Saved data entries
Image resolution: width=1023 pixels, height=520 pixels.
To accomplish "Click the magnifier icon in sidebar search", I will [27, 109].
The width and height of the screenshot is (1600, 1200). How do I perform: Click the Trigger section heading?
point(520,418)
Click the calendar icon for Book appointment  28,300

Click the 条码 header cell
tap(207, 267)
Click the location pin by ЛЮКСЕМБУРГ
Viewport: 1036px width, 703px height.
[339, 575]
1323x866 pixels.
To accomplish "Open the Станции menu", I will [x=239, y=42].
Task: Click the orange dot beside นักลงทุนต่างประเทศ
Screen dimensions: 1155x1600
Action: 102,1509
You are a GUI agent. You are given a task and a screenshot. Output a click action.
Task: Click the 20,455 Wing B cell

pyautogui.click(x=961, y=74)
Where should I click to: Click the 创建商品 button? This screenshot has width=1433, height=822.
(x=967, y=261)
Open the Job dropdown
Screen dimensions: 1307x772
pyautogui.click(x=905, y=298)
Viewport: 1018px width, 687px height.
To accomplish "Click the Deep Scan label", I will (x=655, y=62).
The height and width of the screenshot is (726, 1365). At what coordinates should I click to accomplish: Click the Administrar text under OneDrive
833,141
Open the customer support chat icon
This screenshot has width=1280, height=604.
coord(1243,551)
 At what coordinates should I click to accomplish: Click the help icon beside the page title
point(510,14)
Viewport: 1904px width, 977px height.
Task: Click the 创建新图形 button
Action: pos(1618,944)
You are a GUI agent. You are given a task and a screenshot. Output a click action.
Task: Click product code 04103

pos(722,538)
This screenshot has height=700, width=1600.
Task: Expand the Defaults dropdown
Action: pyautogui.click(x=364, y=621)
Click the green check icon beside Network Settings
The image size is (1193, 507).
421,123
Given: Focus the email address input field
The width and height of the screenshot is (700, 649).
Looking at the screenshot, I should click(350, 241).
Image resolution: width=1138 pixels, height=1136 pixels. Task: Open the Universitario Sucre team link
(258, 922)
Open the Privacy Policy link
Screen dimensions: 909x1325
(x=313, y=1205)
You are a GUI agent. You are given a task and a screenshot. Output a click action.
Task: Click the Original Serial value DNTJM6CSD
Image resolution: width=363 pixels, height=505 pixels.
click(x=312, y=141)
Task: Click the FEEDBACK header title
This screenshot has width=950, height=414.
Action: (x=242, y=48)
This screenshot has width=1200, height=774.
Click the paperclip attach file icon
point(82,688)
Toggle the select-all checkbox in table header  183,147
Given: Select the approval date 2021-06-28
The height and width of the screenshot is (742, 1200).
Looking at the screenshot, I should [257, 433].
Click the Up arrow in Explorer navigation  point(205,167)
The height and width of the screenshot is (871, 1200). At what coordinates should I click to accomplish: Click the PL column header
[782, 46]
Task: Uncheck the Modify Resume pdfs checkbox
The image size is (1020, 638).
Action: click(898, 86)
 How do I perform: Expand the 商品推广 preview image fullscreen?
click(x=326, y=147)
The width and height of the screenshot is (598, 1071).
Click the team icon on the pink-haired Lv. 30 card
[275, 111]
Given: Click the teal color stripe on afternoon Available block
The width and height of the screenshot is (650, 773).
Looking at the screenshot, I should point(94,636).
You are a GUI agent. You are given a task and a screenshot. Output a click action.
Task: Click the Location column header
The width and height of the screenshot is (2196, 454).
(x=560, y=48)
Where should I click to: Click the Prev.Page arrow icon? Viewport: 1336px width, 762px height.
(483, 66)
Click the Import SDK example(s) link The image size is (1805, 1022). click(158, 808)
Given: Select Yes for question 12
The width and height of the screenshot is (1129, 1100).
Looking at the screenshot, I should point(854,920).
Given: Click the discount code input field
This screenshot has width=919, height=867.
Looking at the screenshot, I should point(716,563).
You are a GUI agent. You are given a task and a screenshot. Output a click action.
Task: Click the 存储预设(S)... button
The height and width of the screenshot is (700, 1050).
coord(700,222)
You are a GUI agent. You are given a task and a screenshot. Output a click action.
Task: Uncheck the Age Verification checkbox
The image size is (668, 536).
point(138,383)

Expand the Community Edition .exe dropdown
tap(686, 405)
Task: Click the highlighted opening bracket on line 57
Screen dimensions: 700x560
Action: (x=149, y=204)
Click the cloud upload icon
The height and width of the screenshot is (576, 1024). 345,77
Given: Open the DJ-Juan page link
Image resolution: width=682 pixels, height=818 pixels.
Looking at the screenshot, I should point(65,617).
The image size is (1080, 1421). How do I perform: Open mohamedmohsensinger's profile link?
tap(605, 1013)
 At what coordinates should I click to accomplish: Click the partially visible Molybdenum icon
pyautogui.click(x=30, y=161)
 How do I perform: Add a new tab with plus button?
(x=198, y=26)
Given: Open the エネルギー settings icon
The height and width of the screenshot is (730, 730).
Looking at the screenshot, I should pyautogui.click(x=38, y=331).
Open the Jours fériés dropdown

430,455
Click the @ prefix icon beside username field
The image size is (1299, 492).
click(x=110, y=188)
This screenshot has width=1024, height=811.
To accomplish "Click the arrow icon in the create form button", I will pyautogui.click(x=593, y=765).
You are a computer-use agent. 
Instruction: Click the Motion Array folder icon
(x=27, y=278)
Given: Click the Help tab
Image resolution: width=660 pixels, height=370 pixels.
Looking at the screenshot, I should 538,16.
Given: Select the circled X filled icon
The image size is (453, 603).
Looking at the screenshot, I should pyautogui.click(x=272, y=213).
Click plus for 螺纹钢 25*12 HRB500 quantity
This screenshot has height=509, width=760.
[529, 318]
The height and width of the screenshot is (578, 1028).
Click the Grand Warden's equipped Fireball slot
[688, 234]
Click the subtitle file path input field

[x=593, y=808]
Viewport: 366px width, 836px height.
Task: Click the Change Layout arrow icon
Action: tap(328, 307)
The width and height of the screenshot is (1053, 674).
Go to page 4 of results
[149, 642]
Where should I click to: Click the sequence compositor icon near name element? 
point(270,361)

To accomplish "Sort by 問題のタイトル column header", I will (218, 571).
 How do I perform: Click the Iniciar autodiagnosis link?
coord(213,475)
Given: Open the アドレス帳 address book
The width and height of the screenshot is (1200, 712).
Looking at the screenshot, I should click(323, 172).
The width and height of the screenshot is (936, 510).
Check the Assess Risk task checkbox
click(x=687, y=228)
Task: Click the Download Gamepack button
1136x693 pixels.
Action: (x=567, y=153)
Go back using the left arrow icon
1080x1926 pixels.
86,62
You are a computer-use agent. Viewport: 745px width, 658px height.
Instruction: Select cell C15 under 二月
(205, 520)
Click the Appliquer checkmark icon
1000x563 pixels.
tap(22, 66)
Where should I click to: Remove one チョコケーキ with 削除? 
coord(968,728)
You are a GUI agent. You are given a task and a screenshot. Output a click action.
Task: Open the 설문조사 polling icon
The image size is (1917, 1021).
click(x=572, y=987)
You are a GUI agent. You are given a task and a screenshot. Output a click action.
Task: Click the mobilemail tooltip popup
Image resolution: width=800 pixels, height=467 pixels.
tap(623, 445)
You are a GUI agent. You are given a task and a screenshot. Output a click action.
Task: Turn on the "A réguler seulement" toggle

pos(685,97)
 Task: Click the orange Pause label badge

- [What you need to do]: Would you show every line in the data above that contains the string "will"?

- [Task result]:
To accomplish "Click the magnifier icon in sidebar search", I will [27, 109].
To accomplish "Open the Станции menu", I will [x=239, y=42].
To accomplish "Click the Deep Scan label", I will (x=655, y=62).
To accomplish "Click the arrow icon in the create form button", I will pyautogui.click(x=593, y=765).
To accomplish "Sort by 問題のタイトル column header", I will (218, 571).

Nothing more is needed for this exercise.